While the invention has been described in relation to the preferred embodiments with several examples, it will be understood by those skilled in the art that various changes may be made without deviating from the spirit and scope of the invention as defined in the appended claims.

Claims (29)

1. A method for improving compression of data, comprising:
arranging the data on a mixed format physical layout having a plurality of fixed-sized fields, a plurality of variable-sized fields and a plurality of offset slots, the fixed-sized fields being of a first size and the offset slots being of a second size;
dividing the data on the mixed format physical layout into the fixed-sized fields and the variable sized fields; and
compressing the data of the variable sized fields and the fixed-sized fields.

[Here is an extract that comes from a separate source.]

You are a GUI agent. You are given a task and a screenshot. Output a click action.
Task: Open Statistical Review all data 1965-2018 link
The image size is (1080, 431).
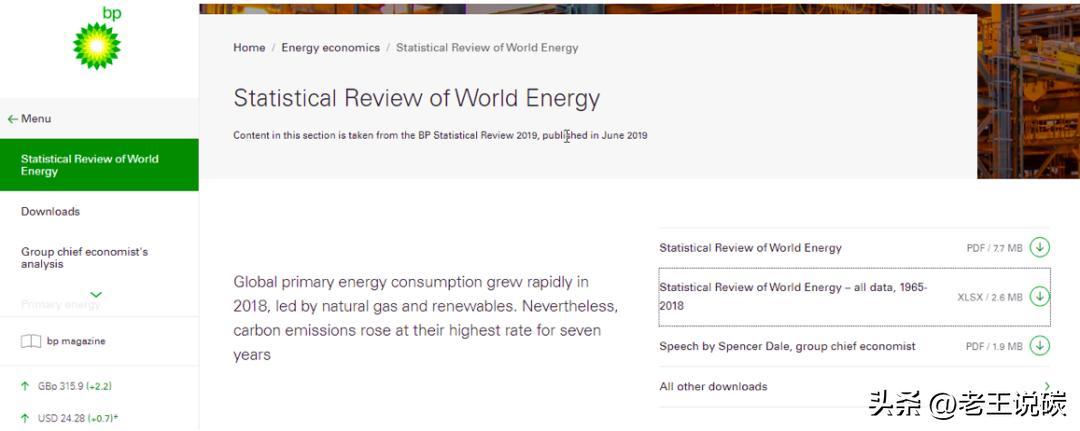[x=793, y=296]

2. The method defined in of claim 1, further comprising:
storing sizes of the fixed-sized fields in a data dictionary;
storing frequency of the data in the fixed-sized fields and the variable-sized fields in the data dictionary; and
storing information common to all records in the fixed-sized fields and the variable sized fields in the data dictionary.
3. The method of claim 1, wherein at least one of the fixed-sized fields comprises a field value.
4. The method defined in of claim 1, wherein at least one of the fixed-sized fields comprise of comprises a field offset.
5. The method of claim 1, wherein at least one of the fixed-sized fields comprises a pointer into a data dictionary.
6. The method of claim 3, further comprising:
storing a value of the at least one of the fixed-sized fields in an additional variable-sized field;
coding the value of the at least one of the fixed-sized fields as a field offset pointing to the additional variable-sized field.
7. The method of claim 3, further comprising:
storing frequently occurring long values of the fields in a data dictionary;
coding a value of one of the variable-sized fields as a field offset by pointing to one of the frequently occurring long values of the fields in the data dictionary.
8. The method claim 1, further comprising:
coding a value of one of the variable-sized fields by encoding a field offset into one of the offset slots.
9. The method of claim 5, further comprising: storing frequently occurring long values of the fields in a second data dictionary, wherein the second data dictionary is larger than the data dictionary; and
coding a value of one of the variable-sized fields as a field value pointing into the second data dictionary.
10. A method for improving compression of data, comprising:
arranging the data on a mixed format layout having a plurality of fixed-sized fields, a plurality of variable-sized fields and a plurality of offset slots, the fixed-sized fields being of a first size and the offset slots being of a second size, wherein the data comprises a group of correlated fields;
dividing the data on the mixed format physical layout into the fixed-sized fields and the variable-sized fields; and
compressing the data of the variable-sized fields and the fixed-sized fields.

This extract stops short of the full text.